» EXTRACT

──────────

When input data contains NaN, it will be automatically filled by 0. If you want to drop or fill by different values, use dataframe.dropna() or dataframe.fillna() before calling plot.
df = pd.DataFrame(np.random.rand(10, 4), columns=['a', 'b', 'c', 'd'])
df.plot.area(backend='matplotlib');
df.plot.area()
To produce an unstacked plot, pass stacked=False. In Pandas, alpha value is set to 0.5 unless otherwise specified:
df.plot.area(stacked=False, backend='matplotlib');
df.plot.area(stacked=False, alpha=0.5)
Scatter Plot#
Scatter plots can be drawn by using the DataFrame.plot.scatter() method. Scatter plots require that x and y be specified using the x and y keywords.
df = pd.DataFrame(np.random.rand(50, 4), columns=['a', 'b', 'c', 'd'])
df["species"] = pd.Categorical(
["setosa"] * 20 + ["versicolor"] * 20 + ["virginica"] * 10
)
df.plot.scatter(x='a', y='b', backend='matplotlib');
df.plot.scatter(x='a', y='b')
In Pandas, to plot multiple column groups in a single axes, repeat plot method specifying target ax. It is recommended to specify color and label keywords to distinguish each groups.
Note
In hvPlot, to plot multiple column groups in a single axes, repeat plot method and then use the overlay operator (*) to combine the plots.
ax = df.plot.scatter(x="a", y="b", color="DarkBlue", label="Group 1", backend='matplotlib')

──────────

» WRITTEN TASK 1
According to the plotting extract, what value replaces NaN in input data by default?
The plotting extract and the entries come from separate sources.

» MATERIAL FOR THE TASK

──────────

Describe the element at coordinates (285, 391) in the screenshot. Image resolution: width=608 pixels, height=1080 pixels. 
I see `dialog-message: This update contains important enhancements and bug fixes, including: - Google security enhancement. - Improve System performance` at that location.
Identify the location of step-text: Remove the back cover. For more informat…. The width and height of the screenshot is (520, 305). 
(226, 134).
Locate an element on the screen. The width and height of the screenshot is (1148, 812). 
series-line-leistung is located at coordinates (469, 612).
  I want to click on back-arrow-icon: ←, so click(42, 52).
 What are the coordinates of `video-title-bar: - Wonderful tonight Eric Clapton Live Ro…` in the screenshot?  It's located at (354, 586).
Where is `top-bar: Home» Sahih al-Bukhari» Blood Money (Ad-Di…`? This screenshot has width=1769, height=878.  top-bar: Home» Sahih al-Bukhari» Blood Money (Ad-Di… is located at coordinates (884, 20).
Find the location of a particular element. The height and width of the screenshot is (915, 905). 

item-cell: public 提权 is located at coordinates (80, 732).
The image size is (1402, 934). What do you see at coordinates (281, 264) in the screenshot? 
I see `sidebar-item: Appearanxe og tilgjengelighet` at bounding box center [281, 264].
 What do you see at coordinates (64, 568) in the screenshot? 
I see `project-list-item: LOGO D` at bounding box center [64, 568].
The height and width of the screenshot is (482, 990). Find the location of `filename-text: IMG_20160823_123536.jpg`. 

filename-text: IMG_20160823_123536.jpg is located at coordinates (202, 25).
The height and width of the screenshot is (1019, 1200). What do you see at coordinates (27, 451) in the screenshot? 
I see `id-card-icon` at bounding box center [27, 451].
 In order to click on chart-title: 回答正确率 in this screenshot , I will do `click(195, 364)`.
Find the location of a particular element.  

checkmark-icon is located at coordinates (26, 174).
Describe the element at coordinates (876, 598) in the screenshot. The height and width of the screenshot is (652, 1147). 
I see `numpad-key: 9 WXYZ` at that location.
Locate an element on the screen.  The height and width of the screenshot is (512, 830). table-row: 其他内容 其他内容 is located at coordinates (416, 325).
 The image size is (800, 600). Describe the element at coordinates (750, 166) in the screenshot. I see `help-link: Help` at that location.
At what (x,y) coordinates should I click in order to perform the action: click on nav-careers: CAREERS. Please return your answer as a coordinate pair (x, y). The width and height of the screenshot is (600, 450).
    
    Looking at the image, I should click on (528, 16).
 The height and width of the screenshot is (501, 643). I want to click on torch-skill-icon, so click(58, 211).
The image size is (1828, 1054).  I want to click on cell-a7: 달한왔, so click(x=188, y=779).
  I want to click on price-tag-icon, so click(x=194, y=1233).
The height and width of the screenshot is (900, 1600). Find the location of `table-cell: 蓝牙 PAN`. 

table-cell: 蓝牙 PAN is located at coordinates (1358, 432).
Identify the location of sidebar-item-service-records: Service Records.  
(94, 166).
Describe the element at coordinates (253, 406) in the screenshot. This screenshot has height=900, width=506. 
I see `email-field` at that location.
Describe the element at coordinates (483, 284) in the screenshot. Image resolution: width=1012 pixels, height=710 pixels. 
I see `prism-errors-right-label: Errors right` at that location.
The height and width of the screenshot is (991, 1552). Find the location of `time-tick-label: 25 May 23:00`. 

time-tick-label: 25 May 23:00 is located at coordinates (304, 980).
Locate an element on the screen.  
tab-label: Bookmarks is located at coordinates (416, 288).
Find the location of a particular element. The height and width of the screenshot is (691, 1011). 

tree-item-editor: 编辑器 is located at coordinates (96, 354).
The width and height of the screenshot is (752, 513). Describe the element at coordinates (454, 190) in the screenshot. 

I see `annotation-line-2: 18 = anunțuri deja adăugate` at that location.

──────────

» WRITTEN TASK 2
Copy the entries exactly as they appear, starting with the line that contains "Describe the element at coordinates (253, 406)" and continuing through the last line of the entries.

» EXERCISE RESULT 1
0

» EXERCISE RESULT 2
Describe the element at coordinates (253, 406) in the screenshot. This screenshot has height=900, width=506. 
I see `email-field` at that location.
Describe the element at coordinates (483, 284) in the screenshot. Image resolution: width=1012 pixels, height=710 pixels. 
I see `prism-errors-right-label: Errors right` at that location.
The height and width of the screenshot is (991, 1552). Find the location of `time-tick-label: 25 May 23:00`. 

time-tick-label: 25 May 23:00 is located at coordinates (304, 980).
Locate an element on the screen.  
tab-label: Bookmarks is located at coordinates (416, 288).
Find the location of a particular element. The height and width of the screenshot is (691, 1011). 

tree-item-editor: 编辑器 is located at coordinates (96, 354).
The width and height of the screenshot is (752, 513). Describe the element at coordinates (454, 190) in the screenshot. 

I see `annotation-line-2: 18 = anunțuri deja adăugate` at that location.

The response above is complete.